Andrew Kuchins is a senior fellow and the director of the Center for Strategic and International Studies Russia and Eurasia Program. He is an internationally known expert on Russian foreign and domestic policies who publishes widely and is frequently called on by business, government, media and academic leaders for comment and consultation on Russian and Eurasian affairs. From 2000 to 2006, Mr. Kuchins was a senior associate at the Carnegie Endowment for International Peace, where he was director of its Russian and Eurasian Program in Washington, D.C., from 2000 to 2003 and again in 2006, and director of the Carnegie Moscow Center in Russia from 2003 to 2005. He currently teaches at Johns Hopkins School of Advanced International Studies and has also taught at Georgetown and Stanford Universities.

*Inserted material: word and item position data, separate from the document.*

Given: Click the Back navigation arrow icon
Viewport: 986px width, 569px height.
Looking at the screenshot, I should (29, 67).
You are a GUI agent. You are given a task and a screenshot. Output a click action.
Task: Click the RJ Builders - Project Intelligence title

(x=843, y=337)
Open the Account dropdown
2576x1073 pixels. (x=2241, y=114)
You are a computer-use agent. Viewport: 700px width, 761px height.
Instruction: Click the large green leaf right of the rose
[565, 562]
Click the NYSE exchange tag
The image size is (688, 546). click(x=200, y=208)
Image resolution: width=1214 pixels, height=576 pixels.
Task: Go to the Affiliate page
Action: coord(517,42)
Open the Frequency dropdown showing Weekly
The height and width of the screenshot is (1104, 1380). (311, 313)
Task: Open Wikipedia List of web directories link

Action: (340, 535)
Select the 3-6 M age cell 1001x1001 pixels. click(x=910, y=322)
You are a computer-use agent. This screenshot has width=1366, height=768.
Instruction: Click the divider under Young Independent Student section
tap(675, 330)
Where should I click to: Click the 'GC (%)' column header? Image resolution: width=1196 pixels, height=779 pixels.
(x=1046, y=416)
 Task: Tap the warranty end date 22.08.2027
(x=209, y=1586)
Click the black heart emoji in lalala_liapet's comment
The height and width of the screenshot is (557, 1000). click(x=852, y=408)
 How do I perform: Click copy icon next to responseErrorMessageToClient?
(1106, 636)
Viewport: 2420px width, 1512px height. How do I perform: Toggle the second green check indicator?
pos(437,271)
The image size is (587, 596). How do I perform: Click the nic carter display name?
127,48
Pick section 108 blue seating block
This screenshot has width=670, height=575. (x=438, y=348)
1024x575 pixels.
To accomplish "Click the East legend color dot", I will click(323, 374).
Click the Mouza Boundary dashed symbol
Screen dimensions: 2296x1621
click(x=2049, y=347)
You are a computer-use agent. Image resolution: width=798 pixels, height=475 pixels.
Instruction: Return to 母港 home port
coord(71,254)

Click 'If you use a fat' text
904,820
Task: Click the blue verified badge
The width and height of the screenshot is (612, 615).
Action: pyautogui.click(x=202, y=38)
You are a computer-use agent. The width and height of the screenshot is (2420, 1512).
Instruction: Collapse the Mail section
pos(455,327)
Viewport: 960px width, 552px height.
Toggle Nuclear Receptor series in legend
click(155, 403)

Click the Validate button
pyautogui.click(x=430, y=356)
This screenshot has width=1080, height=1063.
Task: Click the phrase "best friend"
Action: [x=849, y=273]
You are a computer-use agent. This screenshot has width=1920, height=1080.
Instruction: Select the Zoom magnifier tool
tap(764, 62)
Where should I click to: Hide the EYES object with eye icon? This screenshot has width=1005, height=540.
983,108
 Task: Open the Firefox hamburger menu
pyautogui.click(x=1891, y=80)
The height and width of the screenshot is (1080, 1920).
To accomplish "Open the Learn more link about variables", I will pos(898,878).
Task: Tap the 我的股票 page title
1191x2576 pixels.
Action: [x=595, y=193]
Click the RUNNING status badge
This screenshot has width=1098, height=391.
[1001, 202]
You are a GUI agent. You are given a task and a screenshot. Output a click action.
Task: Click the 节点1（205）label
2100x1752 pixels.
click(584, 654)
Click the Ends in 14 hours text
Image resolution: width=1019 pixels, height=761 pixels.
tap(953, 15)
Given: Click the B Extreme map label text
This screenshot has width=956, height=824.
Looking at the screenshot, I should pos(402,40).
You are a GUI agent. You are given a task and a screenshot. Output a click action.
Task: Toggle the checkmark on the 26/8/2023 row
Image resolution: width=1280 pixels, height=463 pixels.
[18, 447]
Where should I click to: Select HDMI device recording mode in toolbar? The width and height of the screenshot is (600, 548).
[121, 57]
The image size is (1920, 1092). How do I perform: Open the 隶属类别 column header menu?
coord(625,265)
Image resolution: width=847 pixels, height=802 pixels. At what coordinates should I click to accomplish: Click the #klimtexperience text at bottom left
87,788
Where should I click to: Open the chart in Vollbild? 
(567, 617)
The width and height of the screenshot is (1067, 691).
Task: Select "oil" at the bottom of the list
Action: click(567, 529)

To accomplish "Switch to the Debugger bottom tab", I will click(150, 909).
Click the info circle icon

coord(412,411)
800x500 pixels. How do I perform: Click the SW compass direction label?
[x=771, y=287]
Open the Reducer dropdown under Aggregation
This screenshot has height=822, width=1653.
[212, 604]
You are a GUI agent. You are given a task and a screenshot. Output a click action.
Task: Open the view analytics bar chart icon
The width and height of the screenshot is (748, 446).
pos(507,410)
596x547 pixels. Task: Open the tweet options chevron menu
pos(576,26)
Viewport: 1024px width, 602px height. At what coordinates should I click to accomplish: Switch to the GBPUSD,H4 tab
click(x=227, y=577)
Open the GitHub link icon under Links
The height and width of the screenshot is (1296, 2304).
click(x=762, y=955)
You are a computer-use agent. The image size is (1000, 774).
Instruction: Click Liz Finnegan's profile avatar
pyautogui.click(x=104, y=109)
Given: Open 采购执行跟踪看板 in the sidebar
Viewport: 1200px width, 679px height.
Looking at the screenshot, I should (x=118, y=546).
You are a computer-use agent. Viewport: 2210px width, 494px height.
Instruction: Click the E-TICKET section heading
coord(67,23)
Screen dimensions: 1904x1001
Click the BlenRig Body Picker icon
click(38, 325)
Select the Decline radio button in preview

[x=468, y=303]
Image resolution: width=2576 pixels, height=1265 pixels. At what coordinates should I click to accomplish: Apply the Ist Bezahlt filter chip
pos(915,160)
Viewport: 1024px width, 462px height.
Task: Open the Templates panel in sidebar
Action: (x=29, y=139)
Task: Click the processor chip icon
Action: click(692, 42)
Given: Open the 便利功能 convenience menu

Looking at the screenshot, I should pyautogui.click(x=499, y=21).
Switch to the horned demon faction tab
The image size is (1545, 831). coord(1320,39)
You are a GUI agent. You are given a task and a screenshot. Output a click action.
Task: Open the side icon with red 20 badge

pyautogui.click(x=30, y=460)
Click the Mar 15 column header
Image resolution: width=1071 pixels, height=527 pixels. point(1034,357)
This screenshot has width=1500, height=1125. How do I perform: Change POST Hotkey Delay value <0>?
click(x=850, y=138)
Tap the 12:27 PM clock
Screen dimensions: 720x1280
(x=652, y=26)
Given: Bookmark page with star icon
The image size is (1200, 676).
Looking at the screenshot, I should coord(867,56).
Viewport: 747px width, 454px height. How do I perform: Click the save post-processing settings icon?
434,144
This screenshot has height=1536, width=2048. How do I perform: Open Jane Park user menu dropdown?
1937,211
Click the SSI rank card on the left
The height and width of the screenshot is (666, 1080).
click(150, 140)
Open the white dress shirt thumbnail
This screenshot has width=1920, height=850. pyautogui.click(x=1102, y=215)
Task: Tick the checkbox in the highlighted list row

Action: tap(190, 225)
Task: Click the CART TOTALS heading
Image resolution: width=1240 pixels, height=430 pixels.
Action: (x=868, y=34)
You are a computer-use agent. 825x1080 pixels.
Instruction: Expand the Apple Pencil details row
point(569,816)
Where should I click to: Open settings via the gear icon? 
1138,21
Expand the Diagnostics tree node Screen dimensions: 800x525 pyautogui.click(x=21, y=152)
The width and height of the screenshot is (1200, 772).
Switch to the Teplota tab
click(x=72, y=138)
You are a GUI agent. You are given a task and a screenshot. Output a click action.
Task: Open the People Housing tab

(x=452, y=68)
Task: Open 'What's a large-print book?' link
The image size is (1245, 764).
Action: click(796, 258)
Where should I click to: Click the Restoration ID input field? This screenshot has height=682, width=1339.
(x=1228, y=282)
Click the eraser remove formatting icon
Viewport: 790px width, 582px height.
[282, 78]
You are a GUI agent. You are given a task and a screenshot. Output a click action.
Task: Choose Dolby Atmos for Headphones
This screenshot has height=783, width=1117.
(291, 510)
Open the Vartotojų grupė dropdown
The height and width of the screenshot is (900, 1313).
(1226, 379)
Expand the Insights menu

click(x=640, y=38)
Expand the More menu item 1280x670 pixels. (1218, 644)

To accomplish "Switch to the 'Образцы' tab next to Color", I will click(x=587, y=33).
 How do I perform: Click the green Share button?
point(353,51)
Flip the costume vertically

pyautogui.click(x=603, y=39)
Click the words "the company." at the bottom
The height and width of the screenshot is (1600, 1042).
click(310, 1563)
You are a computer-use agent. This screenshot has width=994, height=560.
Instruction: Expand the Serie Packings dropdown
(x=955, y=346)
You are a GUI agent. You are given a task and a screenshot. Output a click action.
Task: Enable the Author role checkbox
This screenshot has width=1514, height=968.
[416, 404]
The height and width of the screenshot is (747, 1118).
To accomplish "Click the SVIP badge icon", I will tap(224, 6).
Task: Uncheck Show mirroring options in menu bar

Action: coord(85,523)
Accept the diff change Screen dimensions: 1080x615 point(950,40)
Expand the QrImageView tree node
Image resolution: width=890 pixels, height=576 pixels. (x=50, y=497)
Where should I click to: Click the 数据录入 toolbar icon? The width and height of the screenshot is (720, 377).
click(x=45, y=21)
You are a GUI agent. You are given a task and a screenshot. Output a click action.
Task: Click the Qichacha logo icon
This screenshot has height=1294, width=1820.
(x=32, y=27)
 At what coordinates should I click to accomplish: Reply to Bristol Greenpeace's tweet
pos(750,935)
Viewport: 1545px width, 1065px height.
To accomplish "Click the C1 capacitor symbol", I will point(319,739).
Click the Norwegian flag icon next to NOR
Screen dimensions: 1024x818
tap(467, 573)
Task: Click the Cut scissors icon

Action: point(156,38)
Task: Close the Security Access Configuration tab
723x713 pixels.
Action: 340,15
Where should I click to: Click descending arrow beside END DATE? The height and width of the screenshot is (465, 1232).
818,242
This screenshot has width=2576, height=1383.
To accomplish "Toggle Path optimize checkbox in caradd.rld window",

Angela Stent is director of the Center for Eurasian, Russian and East European Studies and professor of government and foreign service at Georgetown University. She is also a senior fellow (nonresident) at the Brookings Institution and co-chairs its Hewett Forum on Post-Soviet Affairs. From 2004-2006 she served as national intelligence officer for Russia and Eurasia at the National Intelligence Council. From 1999 to 2001, she served in the Office of Policy Planning at the U.S. Department of State. Ms. Stent’s academic work focuses on the triangular political and economic relationship between the United States, Russia and Europe.